[Passage to read]
=-=-=-=-=

Financial Protectionism??

Andrew K Rose  of UC Berkeley and Tomasz Wieladek of BoE have this nice paper on the topic. It is perhaps the first paper on the topic (the authors also say so).

In the paper authors point to this interesting idea call protectionism measures by banks. When a bank gets nationalised does it lower its lending to international players? Does it charge higher interest rates?

The “Great Recession” which engulfed the world in 2008-09 is frequently compared  to the Great Depression of the early 1930s.  Many economists blame trade protectionism for  deepening, spreading, and/or lengthening the Great Depression.  This time around, there is  only muted evidence of traditional trade protectionism, at least thus far. But the public  sector has made substantial interventions in financial markets around the world, particularly  in the banking sector, while cross-border bank lending has fallen. In this study we ask if  government support for banks has reduced foreign lending to the UK and resulted in a new  type of protectionism: financial protectionism. 

The Bank of England May 2009 Inflation Report documents that in the years before  the global financial crisis, foreign lenders contributed substantially to the growth of lending  to UK residents. Following the global financial crisis this type of foreign  lending to the UK  economy has fallen drastically. If this decline is temporary, due to, for example, increased  risks in the UK economy as a result of the recession, foreign lenders will probably re-enter  the UK market once the recovery is entrenched. On the other hand, if this phenomenon is  longer lasting, possibly due to financial protectionism, the lack of access to foreign capital means that UK households and firms will need to roll over maturing loans over with  alternative sources of funding. Whether or not the decline in foreign lending is a result of  financial protectionism has therefore important implications for UK financial and monetary  policy.

They find international banks in UK seem to be engaging in fin protectionism:

We think of financial protectionism as a nationalistic change in banks’ lending  behaviour, as the result of public intervention, which leads domestic banks either to lend  less or at higher interest rates to foreigners. In this study, we take advantage of a panel data  set on bank activity collected by the Bank of England.  This data set covers all banks, both  foreign and domestic, which operating in the UK.  Our data spans 1997Q3 through 2010Q1,  a period characterized by the most significant international financial crisis in decades,  during which a number of British and foreign banks were nationalised or supported with not need to rely on explicit state support for their survival.  As such, this heterogeneity means that our data set is ideally suited to testing for financial protectionism.

=-=-=-=-=

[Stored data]
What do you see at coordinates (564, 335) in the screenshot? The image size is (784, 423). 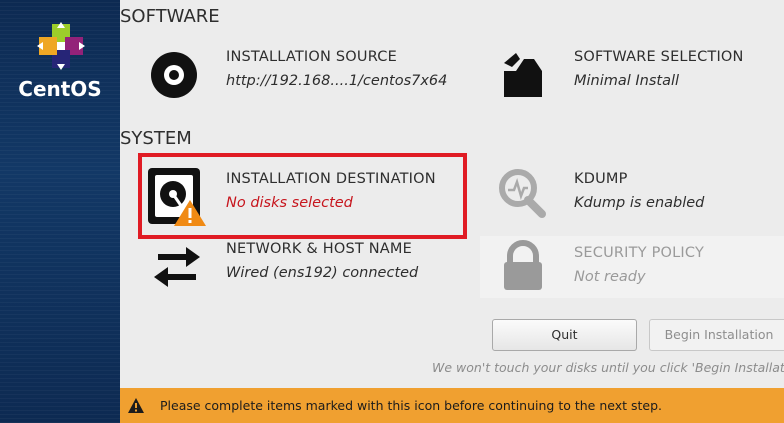 I see `quit-button: Quit` at bounding box center [564, 335].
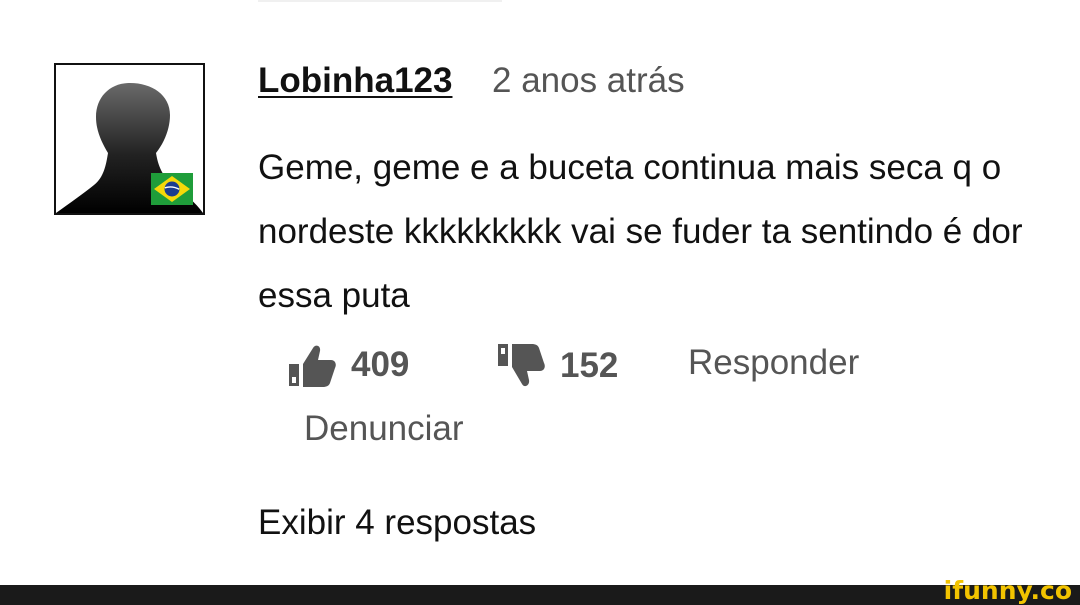  What do you see at coordinates (172, 189) in the screenshot?
I see `brazil-flag-icon` at bounding box center [172, 189].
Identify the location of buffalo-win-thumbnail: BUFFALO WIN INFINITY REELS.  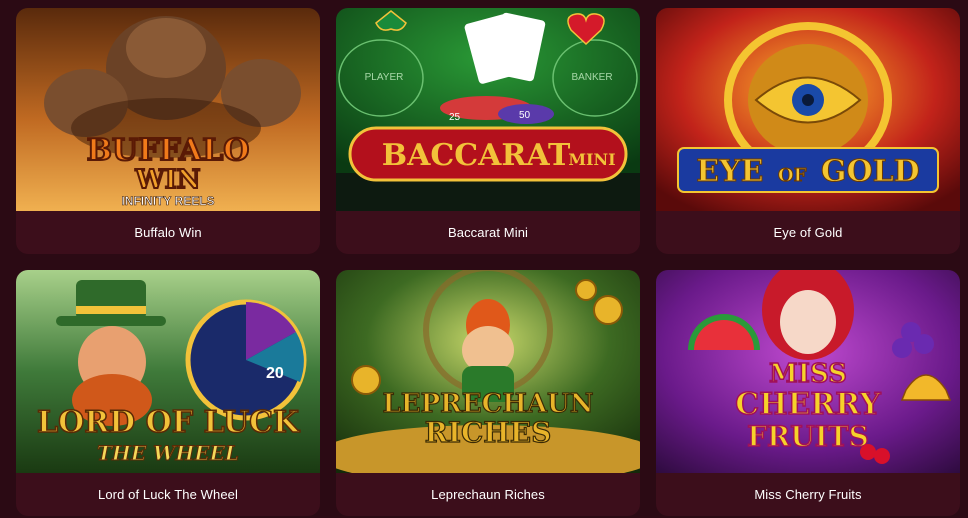
(168, 110).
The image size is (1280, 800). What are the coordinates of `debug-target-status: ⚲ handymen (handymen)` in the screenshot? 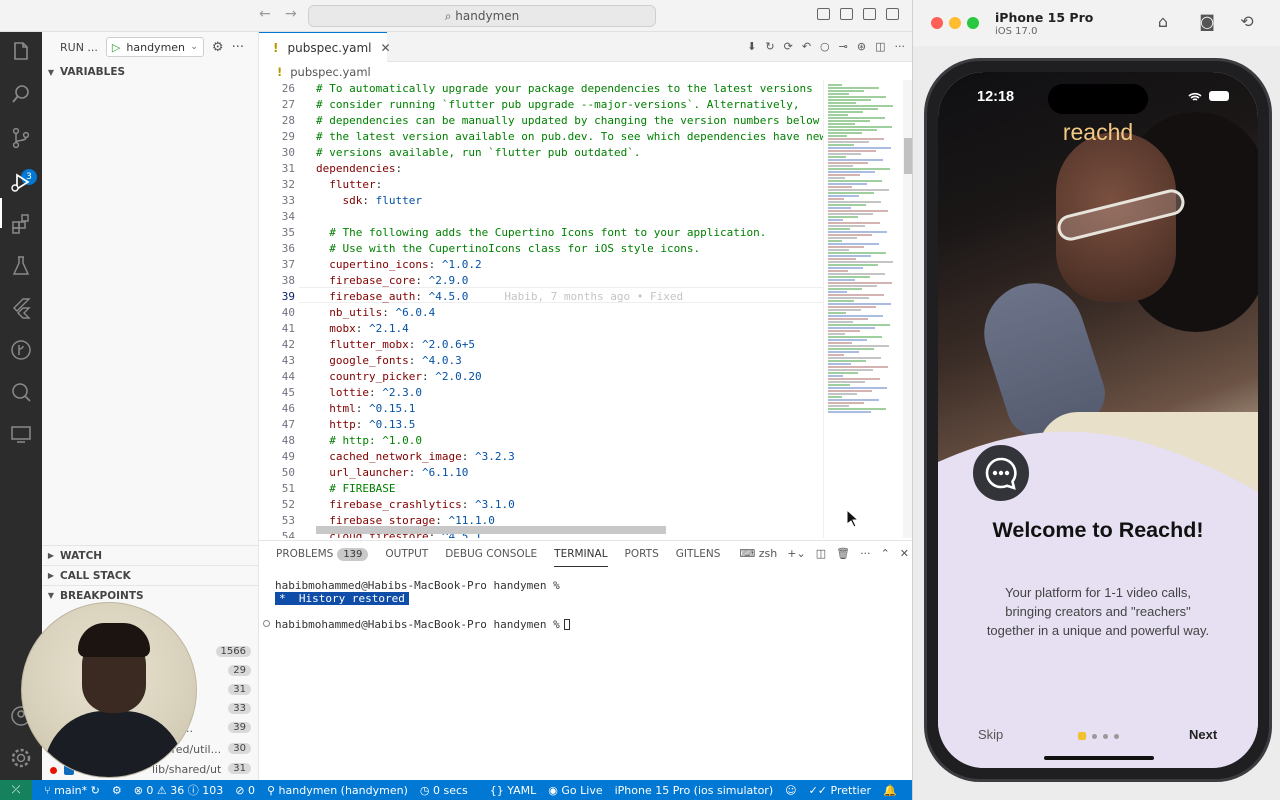 It's located at (338, 790).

=-=-=-=-=

[Brief]
Answer these questions using the post on financial protectionism.
1. Which two economic downturns does the post say are frequently compared?
2. According to the Bank of England May 2009 Inflation Report, what role did foreign lenders play in the years before the global financial crisis?
3. What time span does the Bank of England data set cover?

[Task response]
1. The "Great Recession" of 2008-09 and the Great Depression of the early 1930s.
2. They contributed substantially to the growth of lending to UK residents.
3. From 1997Q3 through 2010Q1.